As a general rule, whenever you use somebody else´s works, you should always remember to leave a credit.

However, if you refer to what is essentially common knowledge, you do not necessarily have to do so.

Common knowledge is knowledge that it is reasonable to assume that members of a specific community, whether geographical, institutional or professional, share and hold for true and self-evident.

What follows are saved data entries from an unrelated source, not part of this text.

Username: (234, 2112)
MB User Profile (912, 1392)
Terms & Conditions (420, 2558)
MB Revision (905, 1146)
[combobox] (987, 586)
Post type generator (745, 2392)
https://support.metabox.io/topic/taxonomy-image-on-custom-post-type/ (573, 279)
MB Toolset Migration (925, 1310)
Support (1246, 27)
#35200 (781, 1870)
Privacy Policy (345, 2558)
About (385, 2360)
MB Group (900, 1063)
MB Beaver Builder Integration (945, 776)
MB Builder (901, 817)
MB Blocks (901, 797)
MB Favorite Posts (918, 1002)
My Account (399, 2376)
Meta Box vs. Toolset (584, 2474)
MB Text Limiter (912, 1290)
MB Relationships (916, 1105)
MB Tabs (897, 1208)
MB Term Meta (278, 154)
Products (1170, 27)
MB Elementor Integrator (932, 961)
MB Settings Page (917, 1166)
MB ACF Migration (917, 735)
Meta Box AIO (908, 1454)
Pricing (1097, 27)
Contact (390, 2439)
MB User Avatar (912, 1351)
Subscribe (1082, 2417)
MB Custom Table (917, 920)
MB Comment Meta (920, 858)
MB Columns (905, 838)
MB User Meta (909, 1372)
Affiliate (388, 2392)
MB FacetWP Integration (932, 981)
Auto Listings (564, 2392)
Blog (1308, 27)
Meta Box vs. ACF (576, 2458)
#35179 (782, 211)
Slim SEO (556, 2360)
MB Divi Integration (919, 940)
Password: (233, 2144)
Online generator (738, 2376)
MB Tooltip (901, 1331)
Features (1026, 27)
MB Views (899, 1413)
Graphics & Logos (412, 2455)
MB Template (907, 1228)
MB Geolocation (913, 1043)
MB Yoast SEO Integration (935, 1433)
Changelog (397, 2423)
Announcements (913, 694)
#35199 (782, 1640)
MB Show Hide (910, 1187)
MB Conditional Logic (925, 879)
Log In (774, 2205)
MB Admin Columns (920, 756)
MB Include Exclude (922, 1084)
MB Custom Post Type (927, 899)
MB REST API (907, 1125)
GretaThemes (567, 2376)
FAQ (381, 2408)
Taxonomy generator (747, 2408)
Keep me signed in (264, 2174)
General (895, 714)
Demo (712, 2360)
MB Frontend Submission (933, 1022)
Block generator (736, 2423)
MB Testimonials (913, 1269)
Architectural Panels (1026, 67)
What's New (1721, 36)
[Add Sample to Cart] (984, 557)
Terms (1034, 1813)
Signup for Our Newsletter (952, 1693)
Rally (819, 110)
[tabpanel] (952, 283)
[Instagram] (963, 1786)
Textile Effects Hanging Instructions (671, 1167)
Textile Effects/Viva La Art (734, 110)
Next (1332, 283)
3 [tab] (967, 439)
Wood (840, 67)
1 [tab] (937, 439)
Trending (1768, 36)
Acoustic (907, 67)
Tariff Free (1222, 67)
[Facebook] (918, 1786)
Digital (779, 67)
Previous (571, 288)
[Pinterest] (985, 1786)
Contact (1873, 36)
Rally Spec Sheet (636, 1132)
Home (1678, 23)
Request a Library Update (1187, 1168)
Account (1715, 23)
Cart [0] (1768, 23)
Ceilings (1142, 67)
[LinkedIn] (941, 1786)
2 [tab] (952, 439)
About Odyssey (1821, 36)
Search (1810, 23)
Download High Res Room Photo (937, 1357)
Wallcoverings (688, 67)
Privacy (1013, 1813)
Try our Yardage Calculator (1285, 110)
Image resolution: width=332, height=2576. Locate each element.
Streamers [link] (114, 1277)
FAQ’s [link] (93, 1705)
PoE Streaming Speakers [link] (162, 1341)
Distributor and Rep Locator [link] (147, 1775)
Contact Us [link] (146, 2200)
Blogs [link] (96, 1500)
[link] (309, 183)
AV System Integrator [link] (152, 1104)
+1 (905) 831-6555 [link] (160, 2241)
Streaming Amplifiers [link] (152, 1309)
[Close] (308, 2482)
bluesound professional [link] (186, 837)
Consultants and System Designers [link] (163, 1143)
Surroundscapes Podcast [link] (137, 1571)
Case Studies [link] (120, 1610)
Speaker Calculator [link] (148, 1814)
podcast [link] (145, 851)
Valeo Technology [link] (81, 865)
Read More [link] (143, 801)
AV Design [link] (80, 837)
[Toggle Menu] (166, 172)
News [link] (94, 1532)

If you are not sure if something constitute common knowledge or not, it is always better to leave a citation and a reference

  • In Denmark, for example, the fact that there are 179 members of parliament, or that Hans Christian Andersen is the author of a whole parade of much-loved fairytales can be considered common knowledge.
  • Common knowledge within an academic community could be the foundational ideas that underpin a subject area, ideas that are assumed to be known by all members of the community

In both of these cases, it would normally not be necessary to credit any specific source.

However, whether or not to reference very much depends on context and domain-specific conventions.

Ask your supervisor if in doubt.

And remember, one citation too many is better than one too few.


Plagiarism is considered a serious violation of sound academic practice.

That is why many educational institutions have invested in software that can help detect potential cases of plagiarism by screening all written assignments.

Software like this can assist examiners in identifying overlaps between a submitted assignment and millions of other documents. An overlap does not necessarily constitute plagiarism, however, as long as you signal through a citation and a reference that the portion of text flagged originates with someone else.

Potential consequences of plagiarism include:

  • A warning
  • Annulment
  • Temporary or permanent relegation
  • Revocation of an academic degree

Check out your university intranet, to find out what applies at your institution.